Though not everyone who makes use of these specialized browser clients is doing anything illegal, there are those who have taken advantage of the anonymity and created what has been dubbed “an anonymous eBay for criminals” to sell illegal guns and drugs without getting caught for the most part. Every so often, someone gets caught running drugs via the dark web, and though the crimes may have been committed in dark and hidden virtual corners, the punishments are very much in-person and real.
When one South Florida man was caught selling heroin and fentanyl on the dark web, his lawyers argued that he was a smalltime dealer, just like the average person who sold dime bags on the corner but that his “corner” was online.
Senior US District Judge Daniel T.K. Hurley presided over the case and was not impressed with the lawyer’s attempts to downplay the crime. He said: “People are overdosing and dying. The word has to go out … that if you do get caught [dealing drugs], the consequences are very severe.”
What do you think? Do you think that online drug sales are more or less dangerous than in-person dealings? Should dealers who sell addictive and illegal substances online face lesser penalties because they never meet their clients face to face?
Just like on eBay, the South Florida man up on charges for dealing drugs online based his business on positive feedback from customers, and he had a good rating of about 98 percent at the time of his arrest.
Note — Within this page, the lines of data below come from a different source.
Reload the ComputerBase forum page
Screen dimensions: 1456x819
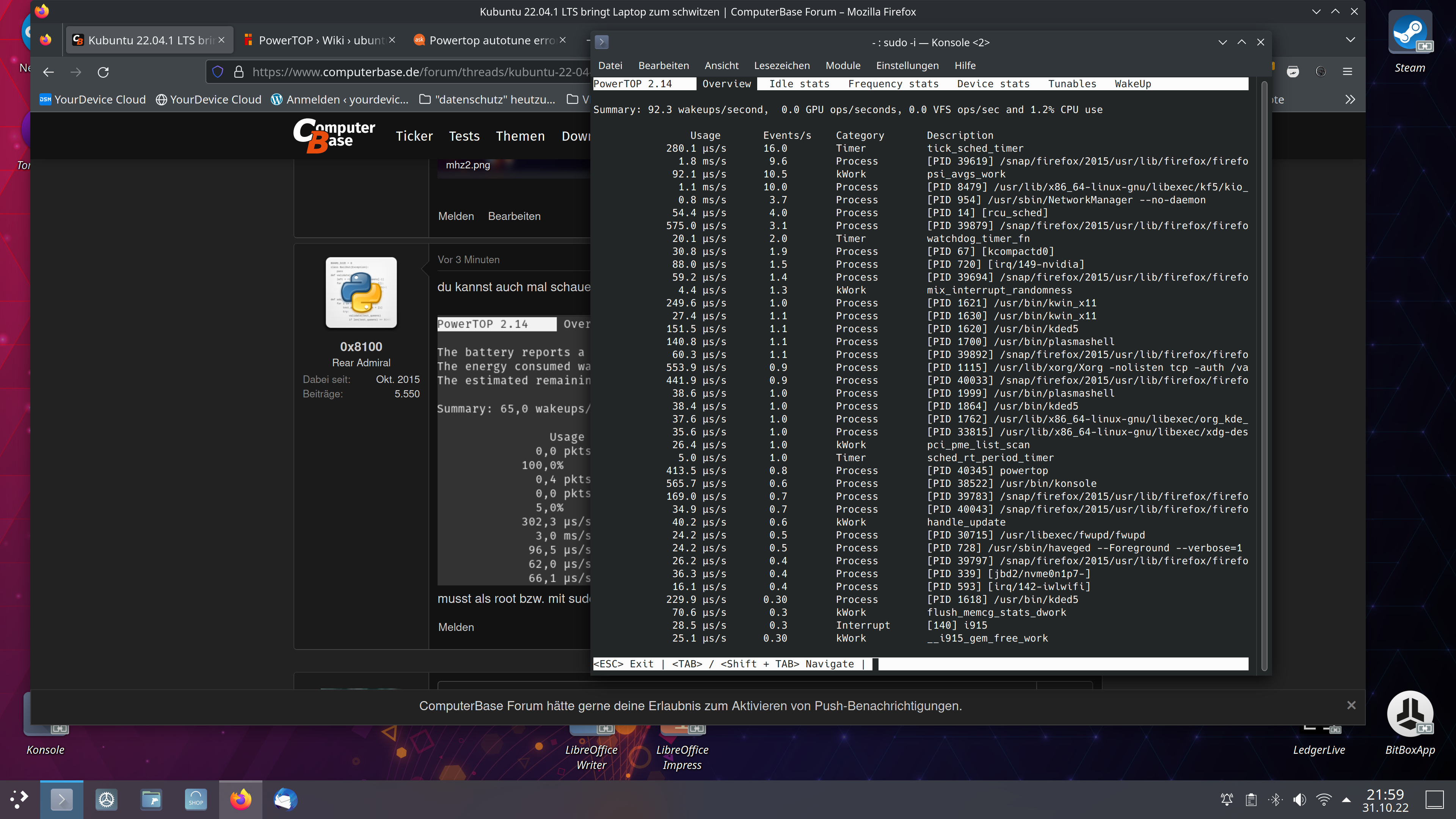point(103,72)
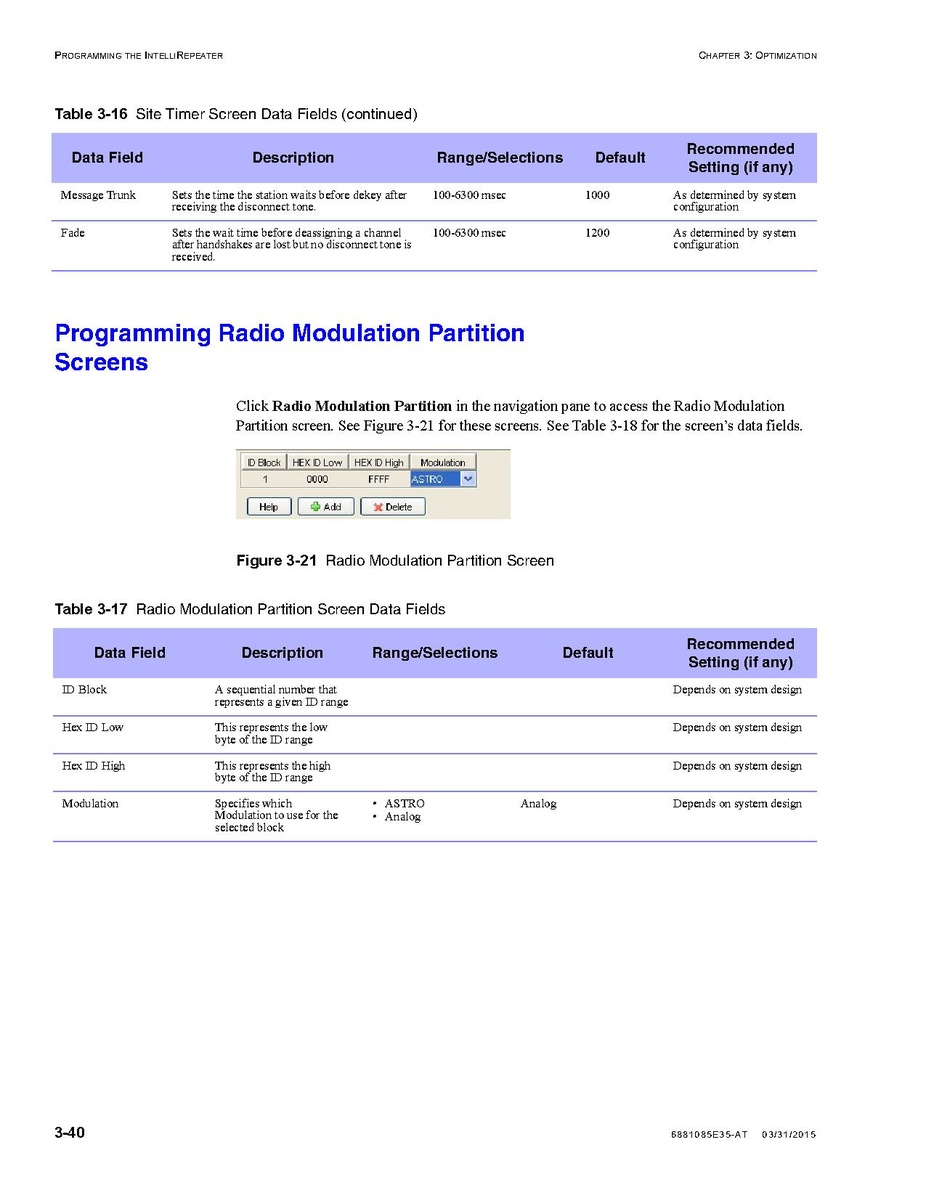Viewport: 926px width, 1198px height.
Task: Select the HEX ID Low cell 0000
Action: coord(317,480)
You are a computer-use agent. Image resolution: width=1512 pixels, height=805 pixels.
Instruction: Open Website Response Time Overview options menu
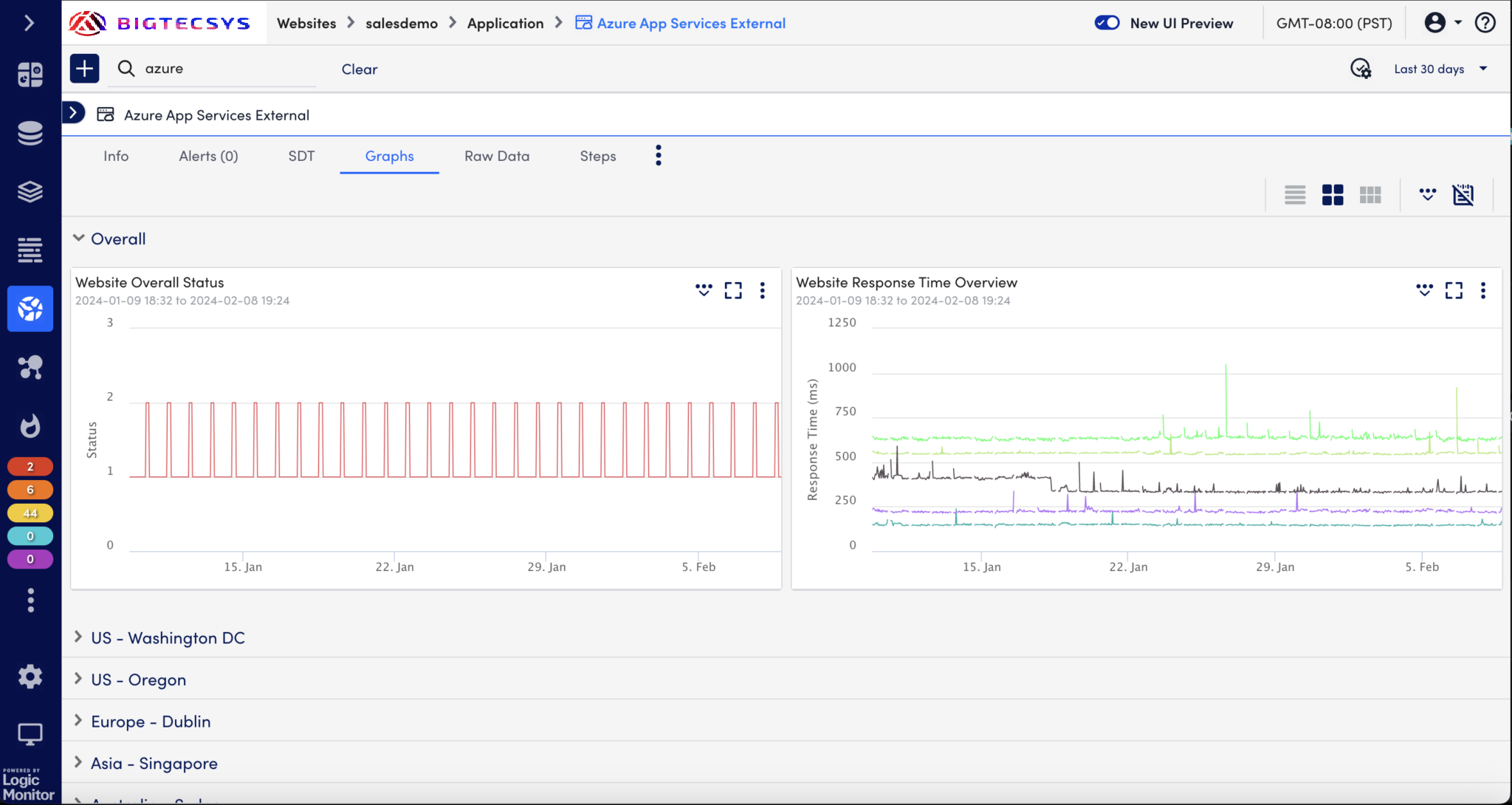[x=1482, y=290]
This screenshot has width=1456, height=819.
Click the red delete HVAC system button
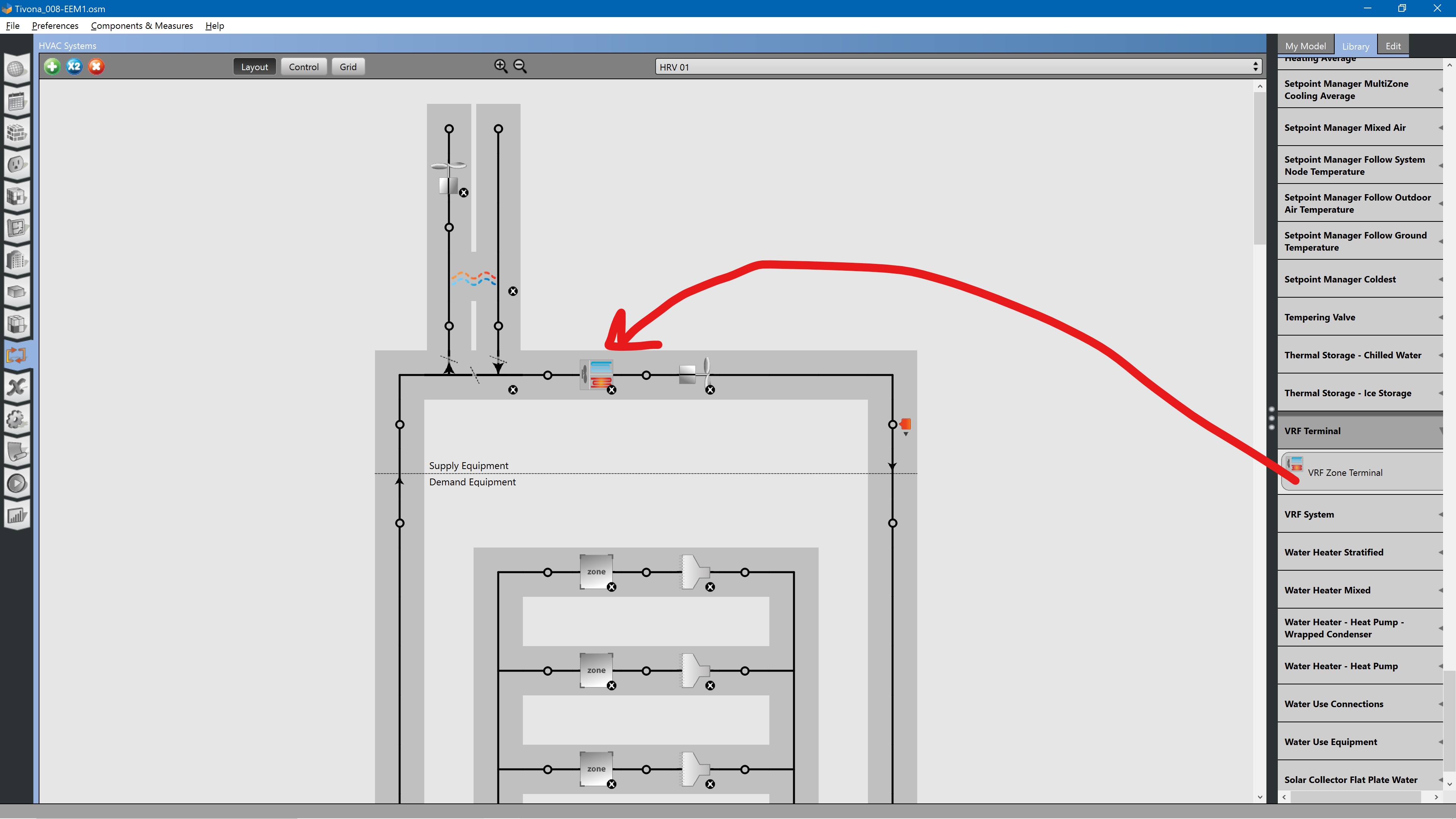click(96, 67)
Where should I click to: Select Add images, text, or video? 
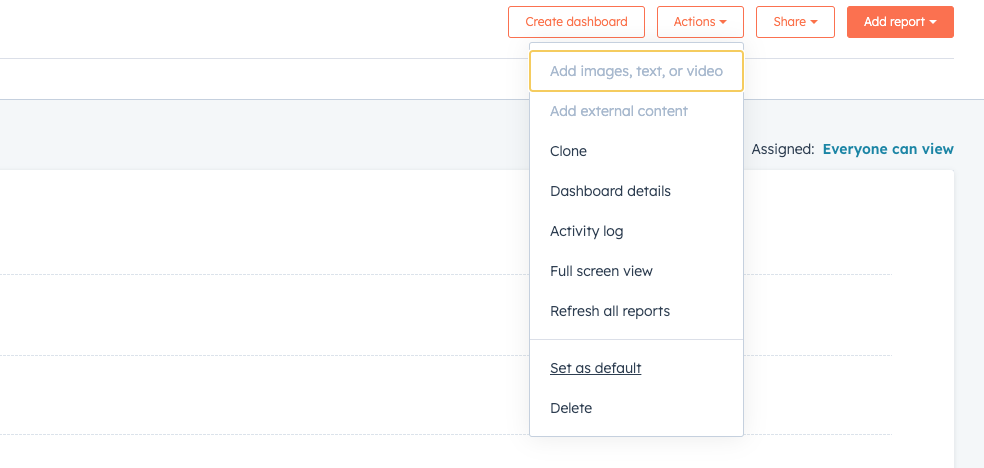tap(636, 71)
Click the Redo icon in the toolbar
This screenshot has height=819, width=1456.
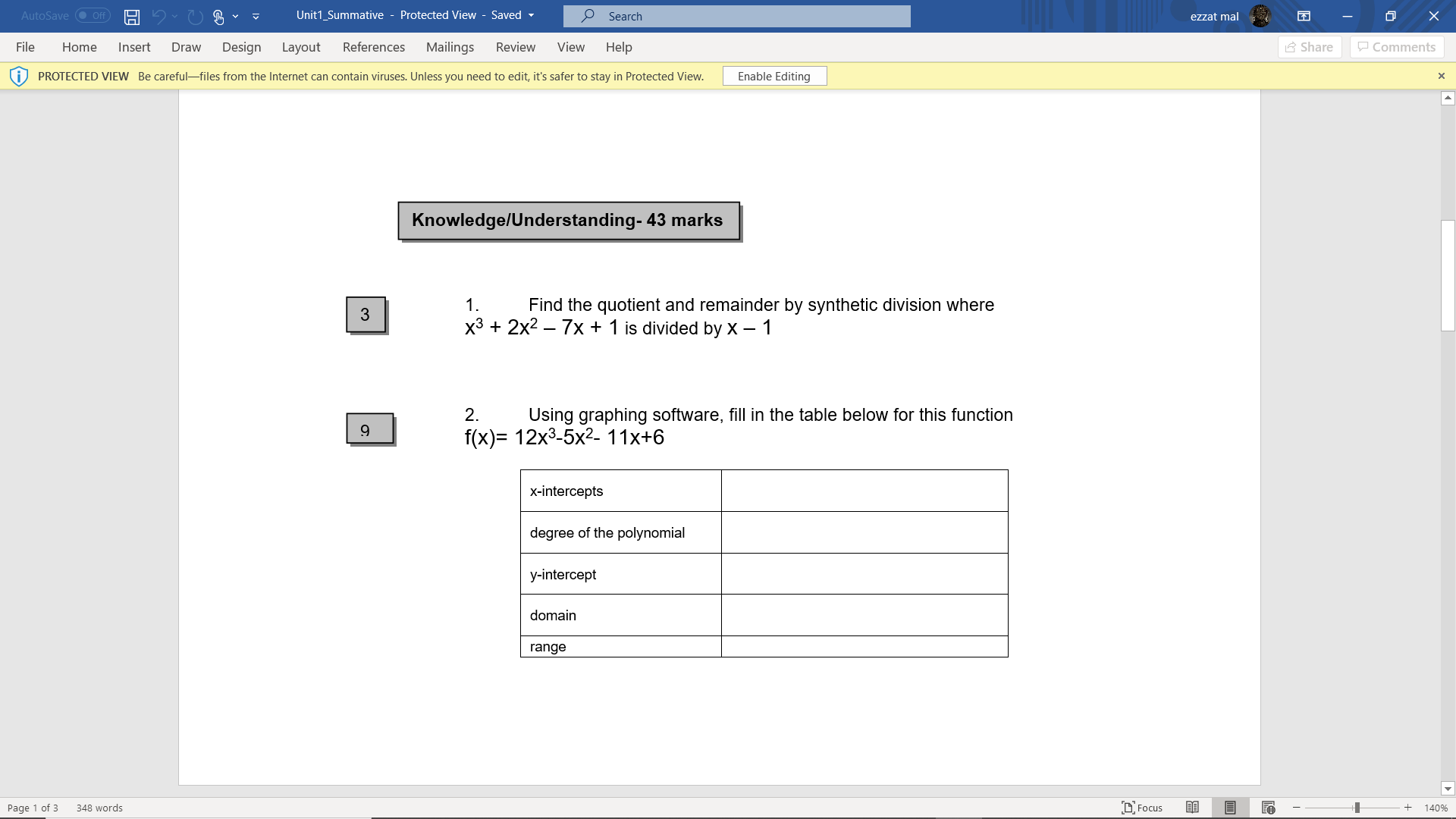[193, 15]
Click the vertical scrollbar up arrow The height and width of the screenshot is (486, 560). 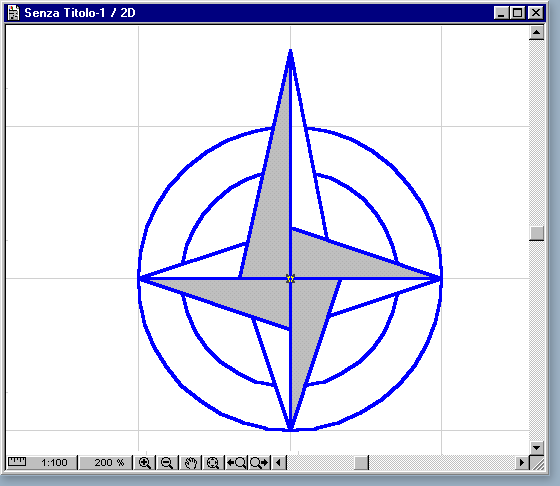(536, 33)
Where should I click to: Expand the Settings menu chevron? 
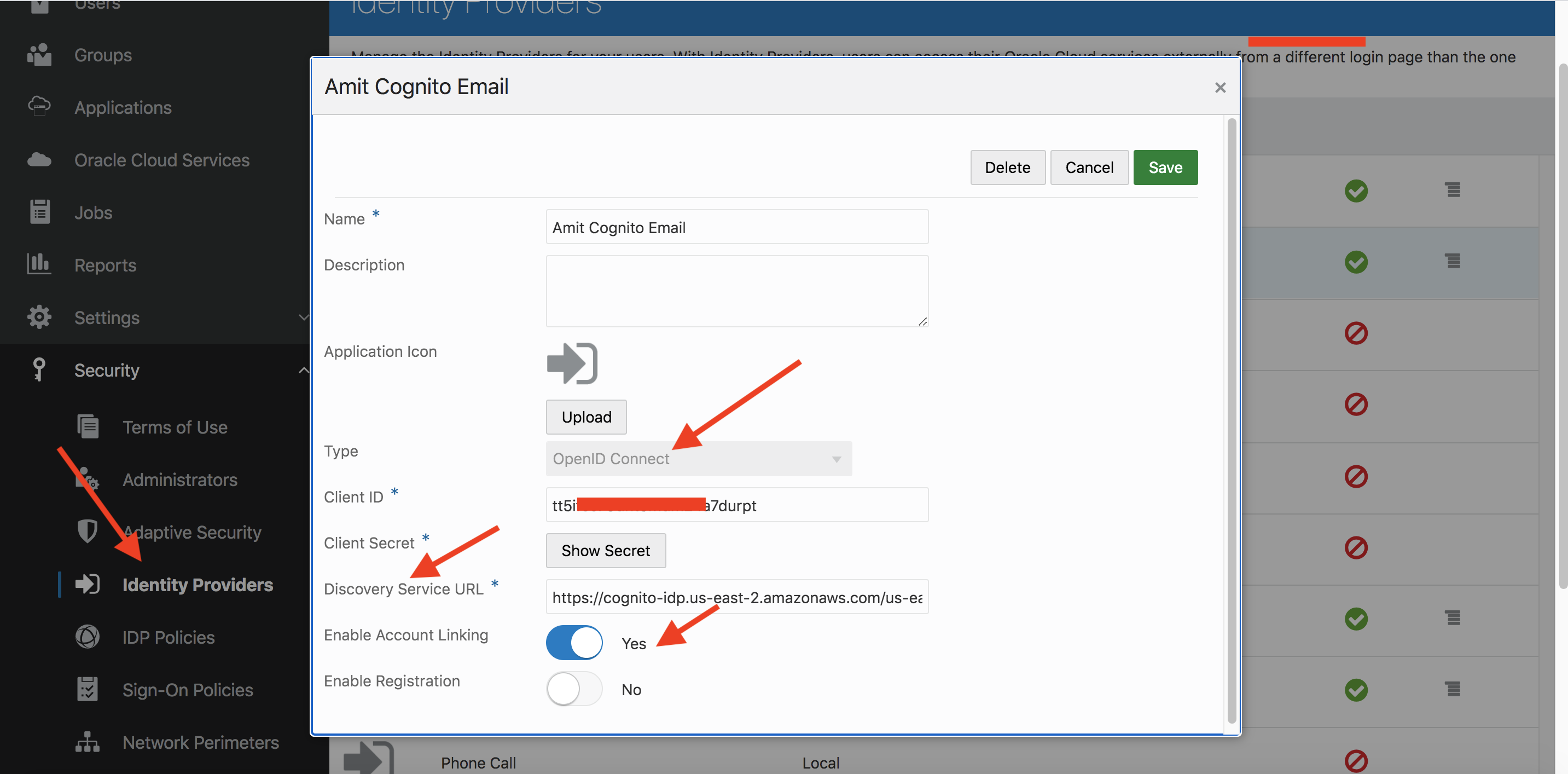(x=304, y=317)

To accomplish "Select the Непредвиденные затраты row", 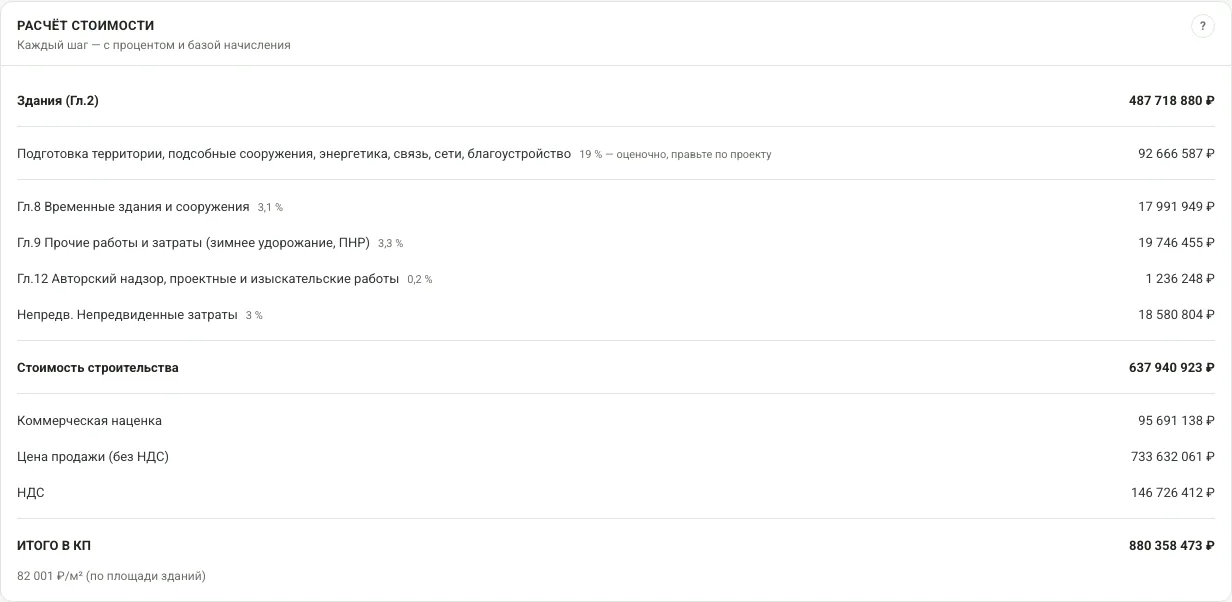I will pos(616,315).
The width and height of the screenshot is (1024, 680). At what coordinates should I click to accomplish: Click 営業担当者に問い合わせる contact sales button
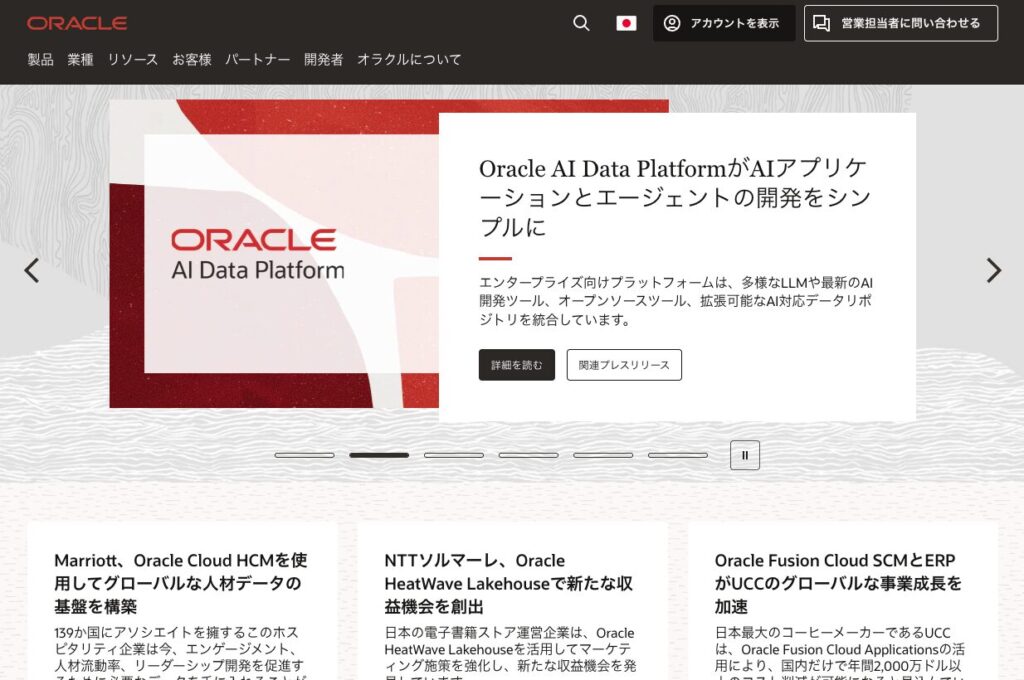[900, 23]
It was his commitment to keeping this rating high that ultimately led to his capture. When a customer complained that their package did not arrive, the man logged into the US Postal Service to check the tracking, having used Priority Mail to send the requested item. Drug Enforcement Administration (DEA) investigators were then able to prove that someone from his home logged in to the USPS site to check the status of one of the packages sold online.
These agents were among the man’s customers. They placed more orders and then followed him to the post office as he shipped their package and the packages belonging to four other customers.
After arrest, the man confessed to having used a number of aliases to sell drugs, including cocaine, heroin, flakka, and fentanyl, on multiple underground sites on the dark web. Based on these charges, he could end up spending more than eight years in federal prison; his lawyer argued for four years saying that anything more was overly harsh.
His family rallied to his side to support him as well, including his wife and mother. All testified that he was a hardworking and intelligent person who had lost his work permit and green card when he was arrested for possessing a small amount of marijuana. A Jamaican citizen who has grown up in the United States, he reported that he felt like he had no other choice than to sell drugs, that it was “either that or starve.”
The man told the judge he was ashamed of himself for having invested his energy and intelligence in crime and reportedly told the judge: “I’m confident that the next chapter in my life will be a better one.”
The judge acknowledged the man’s remorse and the support of his family but noted that his crimes were serious and noted the high rates of drug overdose in the United States and the rate of deaths caused by use of the substances that the man was selling, especially fentanyl. Ultimately, the sentence was five years and 10 months in federal prison, and the judge made sure the man knew that he would likely be deported upon release.
The prosecutor pushed for more time in prison based on the fact that a message should be sent to those who are, or are considering, selling drugs online. Online drug sales on the dark web are notoriously difficult to trace, making it easier for people to sell their wares online, disseminating poison without any accountability. Similarly, the anonymous nature of online transactions may encourage some who might not otherwise ever try or use these substances if they were forced to deal with a drug dealer in person to try deadly drugs that could contribute to the development of an addiction or overdose. The fear is that since online drug sales make the whole process easier and more comfortable, it will only encourage more people to get involved – and that more people will die as a result.
What do you think? Was the South Florida man fairly sentenced? Does his sentencing send a message to those who deal drugs online?